Densho Digital Archive
Friends of Manzanar Collection
Title: Bill Watanabe Interview
Narrator: Bill Watanabe
Interviewer: Sharon Yamato
Location: Los Angeles, California
Date: February 8, 2012
Densho ID: ddr-densho-1003-9-22

<Begin Segment 22>

SY: Speaking of that, your parents sent you to a Christian church even though they were Buddhist?

BW: Right.

SY: Was that, do you know how, what went into that decision?

BW: Well, when we were on Montague, right after the war, there was a Holiness Church only about a block away that was starting up, and so they invited, talked to my parents and invited me and my brother to -- well, actually all four of us, my two older brothers and myself and my younger brother -- to go to this church Sunday school. So we, there was only like seven kids and we were, like, half of that. So that's, my parents felt church is better than no church, so even though they were Buddhist, there was no Buddhist church in the area at the time back then, so they went ahead and sent us to the Christian church. And actually, my brother Bob and I and my oldest brother Kinichi, we've all been part of the Christian Church ever since.
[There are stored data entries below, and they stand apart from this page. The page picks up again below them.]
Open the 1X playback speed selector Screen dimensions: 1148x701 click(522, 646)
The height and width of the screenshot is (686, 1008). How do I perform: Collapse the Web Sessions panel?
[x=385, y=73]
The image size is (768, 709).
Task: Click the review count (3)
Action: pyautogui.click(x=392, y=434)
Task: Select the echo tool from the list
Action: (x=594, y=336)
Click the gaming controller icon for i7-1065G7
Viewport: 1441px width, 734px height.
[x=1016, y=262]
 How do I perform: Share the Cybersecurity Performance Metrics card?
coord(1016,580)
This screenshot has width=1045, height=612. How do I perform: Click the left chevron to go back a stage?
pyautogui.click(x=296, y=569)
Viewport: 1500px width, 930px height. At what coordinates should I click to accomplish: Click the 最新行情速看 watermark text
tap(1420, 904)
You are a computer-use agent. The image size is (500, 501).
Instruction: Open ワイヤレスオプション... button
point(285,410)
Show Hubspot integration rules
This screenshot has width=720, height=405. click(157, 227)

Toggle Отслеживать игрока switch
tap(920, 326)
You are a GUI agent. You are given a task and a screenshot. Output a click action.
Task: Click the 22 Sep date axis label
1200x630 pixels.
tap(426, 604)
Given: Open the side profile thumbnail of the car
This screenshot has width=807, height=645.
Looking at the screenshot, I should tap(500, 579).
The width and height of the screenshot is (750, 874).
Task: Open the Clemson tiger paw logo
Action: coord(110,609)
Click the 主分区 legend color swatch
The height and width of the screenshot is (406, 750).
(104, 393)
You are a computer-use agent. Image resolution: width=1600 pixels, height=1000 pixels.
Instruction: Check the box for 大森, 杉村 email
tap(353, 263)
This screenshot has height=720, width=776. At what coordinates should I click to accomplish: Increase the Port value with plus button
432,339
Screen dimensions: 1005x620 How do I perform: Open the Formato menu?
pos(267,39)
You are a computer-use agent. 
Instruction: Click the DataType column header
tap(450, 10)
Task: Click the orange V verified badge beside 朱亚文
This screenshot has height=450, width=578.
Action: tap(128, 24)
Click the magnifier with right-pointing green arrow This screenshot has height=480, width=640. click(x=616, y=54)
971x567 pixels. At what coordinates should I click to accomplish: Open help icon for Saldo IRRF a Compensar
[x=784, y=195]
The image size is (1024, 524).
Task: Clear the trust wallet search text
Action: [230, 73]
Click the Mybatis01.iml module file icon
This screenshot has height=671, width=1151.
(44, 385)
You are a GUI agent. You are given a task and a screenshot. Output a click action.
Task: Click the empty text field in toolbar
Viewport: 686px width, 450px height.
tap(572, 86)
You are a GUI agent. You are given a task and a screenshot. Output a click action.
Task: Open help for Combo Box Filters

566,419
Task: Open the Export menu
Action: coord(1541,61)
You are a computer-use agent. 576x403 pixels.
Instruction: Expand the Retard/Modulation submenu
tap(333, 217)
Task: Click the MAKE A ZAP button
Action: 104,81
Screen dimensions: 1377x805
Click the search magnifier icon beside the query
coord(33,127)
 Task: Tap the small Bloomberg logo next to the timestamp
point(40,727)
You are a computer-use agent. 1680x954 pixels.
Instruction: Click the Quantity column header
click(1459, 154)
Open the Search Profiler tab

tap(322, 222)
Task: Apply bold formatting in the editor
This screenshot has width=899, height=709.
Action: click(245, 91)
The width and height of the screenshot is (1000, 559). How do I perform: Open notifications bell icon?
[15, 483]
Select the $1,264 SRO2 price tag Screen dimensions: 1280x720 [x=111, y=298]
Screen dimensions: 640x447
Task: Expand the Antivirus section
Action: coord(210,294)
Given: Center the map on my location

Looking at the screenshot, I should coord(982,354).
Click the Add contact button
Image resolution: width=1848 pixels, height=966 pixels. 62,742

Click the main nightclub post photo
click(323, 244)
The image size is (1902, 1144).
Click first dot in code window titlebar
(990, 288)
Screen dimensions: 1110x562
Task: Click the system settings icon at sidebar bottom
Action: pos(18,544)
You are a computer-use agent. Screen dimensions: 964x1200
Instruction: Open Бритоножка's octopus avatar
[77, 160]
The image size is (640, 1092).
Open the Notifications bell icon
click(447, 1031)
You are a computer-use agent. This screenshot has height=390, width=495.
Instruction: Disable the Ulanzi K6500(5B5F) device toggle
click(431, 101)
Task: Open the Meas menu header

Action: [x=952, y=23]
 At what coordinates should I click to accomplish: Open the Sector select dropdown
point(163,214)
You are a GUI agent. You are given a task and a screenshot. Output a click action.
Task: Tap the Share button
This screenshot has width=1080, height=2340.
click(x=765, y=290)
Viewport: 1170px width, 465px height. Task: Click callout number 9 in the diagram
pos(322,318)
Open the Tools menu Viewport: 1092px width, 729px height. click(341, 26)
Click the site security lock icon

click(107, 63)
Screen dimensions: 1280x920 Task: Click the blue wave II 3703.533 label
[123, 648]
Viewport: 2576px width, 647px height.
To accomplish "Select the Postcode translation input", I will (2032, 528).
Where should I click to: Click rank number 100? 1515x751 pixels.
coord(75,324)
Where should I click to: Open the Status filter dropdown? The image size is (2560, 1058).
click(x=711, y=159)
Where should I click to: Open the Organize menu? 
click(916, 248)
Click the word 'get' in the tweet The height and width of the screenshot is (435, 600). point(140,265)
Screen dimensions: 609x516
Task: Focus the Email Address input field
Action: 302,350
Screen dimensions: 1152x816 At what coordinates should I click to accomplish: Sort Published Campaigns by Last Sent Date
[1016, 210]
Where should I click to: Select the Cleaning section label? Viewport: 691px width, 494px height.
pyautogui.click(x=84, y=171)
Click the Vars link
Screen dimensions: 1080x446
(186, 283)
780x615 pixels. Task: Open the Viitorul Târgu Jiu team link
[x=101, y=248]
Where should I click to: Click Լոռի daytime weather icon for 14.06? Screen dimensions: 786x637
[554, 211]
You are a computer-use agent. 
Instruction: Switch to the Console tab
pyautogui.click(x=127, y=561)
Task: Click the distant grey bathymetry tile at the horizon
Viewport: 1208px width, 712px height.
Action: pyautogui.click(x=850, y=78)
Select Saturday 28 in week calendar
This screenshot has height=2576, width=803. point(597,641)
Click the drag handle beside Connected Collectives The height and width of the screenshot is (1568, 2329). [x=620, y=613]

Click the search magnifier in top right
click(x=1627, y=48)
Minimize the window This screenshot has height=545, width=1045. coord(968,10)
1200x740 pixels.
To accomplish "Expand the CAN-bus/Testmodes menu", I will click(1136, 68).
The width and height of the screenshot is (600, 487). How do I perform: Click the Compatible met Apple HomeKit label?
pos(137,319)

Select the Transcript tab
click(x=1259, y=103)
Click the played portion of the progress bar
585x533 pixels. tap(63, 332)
SY: And the, and did your parents go to church with you?

BW: No.

SY: So it was just, and, but did they continue practicing Buddhism at all?

BW: Well, no. There was no Buddhist church in the Valley until maybe -- well, if there was I didn't know about it -- until maybe about the 1960s or so. My father was kind of irreligious, or areligious, he told me it's a bunch of hokey, but to him it was family tradition. He firmly believed that he should be Zen, belongs to the Zen church 'cause that's what his family always belonged to. My mother was more religious, and she actually was invited to go to the Christian church and she was interested in going, but my father told her, "You can't go. You're part of this family, this family is Zen Buddhism. That's where you should be." So he felt very strongly. Even though he never went to church himself, he didn't believe this stuff, he said, "This stuff is phony, they're all a bunch of charlatans," when my mother said she'd like to go to the Christian church, he said, "If you go, we're divorcing. I'm gonna divorce you." So that's how strongly he felt about it.

SY: And yet he didn't feel as strong with his kids, about your, about the kids.

BW: Yeah. Again, he didn't feel that strongly about us, but his wife, he refused to allow her to go.

SY: So growing up in the Valley, other Japanese families, did you feel because it was after the war that there was, did you feel more comfortable being around other Japanese? Or did you notice that there was a difference, that you felt more comfortable among...

BW: Yeah, I felt equally comfortable in all three spheres, although I did notice that my Japanese school friends who went to the Buddhist church were a little more tighter amongst themselves, and I felt a little bit excluded 'cause I think I was one of the only, very few who went to the Christian church who went to Japanese school.

SY: So the Japanese school was primarily Buddhist?

BW: Most of the kids went to Buddhist church, yeah. But being comfortable, I felt comfortable with my school friends, Japanese school friends, church school friends.

SY: And they were, this Japanese school, I mean, you were encouraged, it was a mandatory thing. Your parents really insisted on you going to Japanese school, right?

BW: Yeah, they did. So my friend Dick and I, we used to commiserate, like, "Why are we being punished like this?" We thought, "We're too young to have stored up all this bachi." We felt like it was punishment for something we did in an earlier life or something. But yeah, it's like, we said there's only one reason why we keep going to Japanese school: we want to eat. [Laughs] Our families would kick us out if we disobeyed them.

SY: It was that, that fervent.

BW: So we didn't stand up to them 'cause we wanted to keep eating. [Laughs]

SY: And your older brothers, did they, they all went? And you...

BW: My older brothers went until, I don't think they finished. Somehow they dropped out, maybe 'cause they were kind of working on the farm or something, I don't know.